* start DATA RECORDS *

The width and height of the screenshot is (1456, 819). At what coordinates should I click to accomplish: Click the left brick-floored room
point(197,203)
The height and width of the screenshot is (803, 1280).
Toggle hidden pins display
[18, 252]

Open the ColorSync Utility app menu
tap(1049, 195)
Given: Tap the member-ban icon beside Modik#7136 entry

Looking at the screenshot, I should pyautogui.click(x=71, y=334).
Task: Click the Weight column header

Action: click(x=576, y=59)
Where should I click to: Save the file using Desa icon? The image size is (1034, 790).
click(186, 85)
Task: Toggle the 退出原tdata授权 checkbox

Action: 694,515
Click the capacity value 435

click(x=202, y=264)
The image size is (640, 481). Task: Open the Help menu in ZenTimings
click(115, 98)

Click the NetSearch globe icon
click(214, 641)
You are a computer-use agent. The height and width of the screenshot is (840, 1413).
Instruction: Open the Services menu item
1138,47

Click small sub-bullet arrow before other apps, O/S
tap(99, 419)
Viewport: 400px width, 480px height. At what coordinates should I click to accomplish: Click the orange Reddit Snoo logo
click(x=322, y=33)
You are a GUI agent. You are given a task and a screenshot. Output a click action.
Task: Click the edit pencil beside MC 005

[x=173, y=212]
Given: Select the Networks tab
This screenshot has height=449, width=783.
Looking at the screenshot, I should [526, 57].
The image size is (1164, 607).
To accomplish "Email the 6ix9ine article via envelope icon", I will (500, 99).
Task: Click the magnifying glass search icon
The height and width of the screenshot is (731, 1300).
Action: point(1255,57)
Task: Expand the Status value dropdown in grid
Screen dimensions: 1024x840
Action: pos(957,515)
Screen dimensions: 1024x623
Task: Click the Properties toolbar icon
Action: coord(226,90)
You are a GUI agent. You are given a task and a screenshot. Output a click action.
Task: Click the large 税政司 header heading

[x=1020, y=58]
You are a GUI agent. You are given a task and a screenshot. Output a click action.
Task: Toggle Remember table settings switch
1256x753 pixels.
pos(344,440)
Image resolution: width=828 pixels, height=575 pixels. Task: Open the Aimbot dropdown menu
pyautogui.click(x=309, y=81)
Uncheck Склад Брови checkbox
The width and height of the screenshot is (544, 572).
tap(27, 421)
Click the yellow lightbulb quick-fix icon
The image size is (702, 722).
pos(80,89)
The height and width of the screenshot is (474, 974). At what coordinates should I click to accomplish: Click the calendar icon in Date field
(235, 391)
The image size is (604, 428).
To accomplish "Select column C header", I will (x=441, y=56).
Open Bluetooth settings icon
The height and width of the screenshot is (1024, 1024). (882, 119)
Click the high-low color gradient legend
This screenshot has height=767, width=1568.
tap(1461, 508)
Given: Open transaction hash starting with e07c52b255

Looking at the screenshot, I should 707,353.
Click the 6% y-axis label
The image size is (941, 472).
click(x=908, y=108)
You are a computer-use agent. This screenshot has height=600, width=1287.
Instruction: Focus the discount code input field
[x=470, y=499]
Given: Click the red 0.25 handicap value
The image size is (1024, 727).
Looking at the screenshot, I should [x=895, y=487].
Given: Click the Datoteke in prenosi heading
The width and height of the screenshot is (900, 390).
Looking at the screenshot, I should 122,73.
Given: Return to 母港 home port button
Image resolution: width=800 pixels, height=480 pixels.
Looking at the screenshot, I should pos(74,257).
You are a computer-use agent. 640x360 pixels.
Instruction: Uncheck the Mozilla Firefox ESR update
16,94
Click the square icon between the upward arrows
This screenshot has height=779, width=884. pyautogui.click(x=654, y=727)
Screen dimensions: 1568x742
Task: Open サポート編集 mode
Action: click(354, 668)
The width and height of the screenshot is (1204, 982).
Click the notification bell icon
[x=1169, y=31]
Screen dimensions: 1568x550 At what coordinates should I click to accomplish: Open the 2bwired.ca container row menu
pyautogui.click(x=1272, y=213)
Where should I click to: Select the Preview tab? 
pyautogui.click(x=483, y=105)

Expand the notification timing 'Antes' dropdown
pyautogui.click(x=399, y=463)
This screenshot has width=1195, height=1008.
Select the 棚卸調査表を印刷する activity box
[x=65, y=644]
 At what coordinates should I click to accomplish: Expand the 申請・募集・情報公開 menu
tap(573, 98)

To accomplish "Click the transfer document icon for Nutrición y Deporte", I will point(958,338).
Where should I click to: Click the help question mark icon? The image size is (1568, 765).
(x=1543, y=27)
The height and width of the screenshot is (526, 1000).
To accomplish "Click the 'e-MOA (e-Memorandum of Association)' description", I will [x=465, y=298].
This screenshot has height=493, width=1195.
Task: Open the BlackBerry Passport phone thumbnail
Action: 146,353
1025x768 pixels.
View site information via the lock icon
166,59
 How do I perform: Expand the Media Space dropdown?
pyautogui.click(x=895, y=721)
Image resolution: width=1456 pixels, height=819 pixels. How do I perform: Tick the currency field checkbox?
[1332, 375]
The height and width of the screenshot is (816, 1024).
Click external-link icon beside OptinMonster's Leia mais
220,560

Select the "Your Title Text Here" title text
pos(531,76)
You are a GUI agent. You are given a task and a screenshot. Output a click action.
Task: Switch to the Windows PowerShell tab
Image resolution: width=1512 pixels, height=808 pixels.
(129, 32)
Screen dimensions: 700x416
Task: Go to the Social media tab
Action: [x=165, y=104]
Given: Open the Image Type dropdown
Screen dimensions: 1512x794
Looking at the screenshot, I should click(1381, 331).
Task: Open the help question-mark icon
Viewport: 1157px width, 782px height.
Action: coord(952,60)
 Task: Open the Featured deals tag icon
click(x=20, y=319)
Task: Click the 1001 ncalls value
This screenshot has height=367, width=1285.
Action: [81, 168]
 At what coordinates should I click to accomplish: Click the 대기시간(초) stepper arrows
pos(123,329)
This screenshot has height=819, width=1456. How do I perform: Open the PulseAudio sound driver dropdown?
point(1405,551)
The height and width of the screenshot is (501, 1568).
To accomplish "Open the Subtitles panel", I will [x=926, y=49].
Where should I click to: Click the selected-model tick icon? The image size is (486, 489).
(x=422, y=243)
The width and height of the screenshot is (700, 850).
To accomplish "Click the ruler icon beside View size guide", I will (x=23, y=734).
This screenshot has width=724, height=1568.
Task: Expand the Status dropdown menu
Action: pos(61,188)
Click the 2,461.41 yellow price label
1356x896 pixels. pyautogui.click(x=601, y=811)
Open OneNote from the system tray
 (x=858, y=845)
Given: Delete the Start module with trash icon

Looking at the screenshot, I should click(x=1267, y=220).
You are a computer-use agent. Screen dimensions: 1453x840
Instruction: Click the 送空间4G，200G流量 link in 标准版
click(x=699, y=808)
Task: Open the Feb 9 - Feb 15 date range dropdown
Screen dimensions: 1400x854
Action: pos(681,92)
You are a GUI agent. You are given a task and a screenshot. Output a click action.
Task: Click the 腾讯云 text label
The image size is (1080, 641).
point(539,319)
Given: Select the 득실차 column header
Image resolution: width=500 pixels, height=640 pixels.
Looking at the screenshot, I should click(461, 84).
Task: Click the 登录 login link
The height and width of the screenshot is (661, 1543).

* end DATA RECORDS *

• [SHORT PROBLEM]: Pick out each line of the rows above that contains the word "yellow", and copy those lines.

• [WRITTEN RESPONSE]:
Click the yellow lightbulb quick-fix icon
Click the 2,461.41 yellow price label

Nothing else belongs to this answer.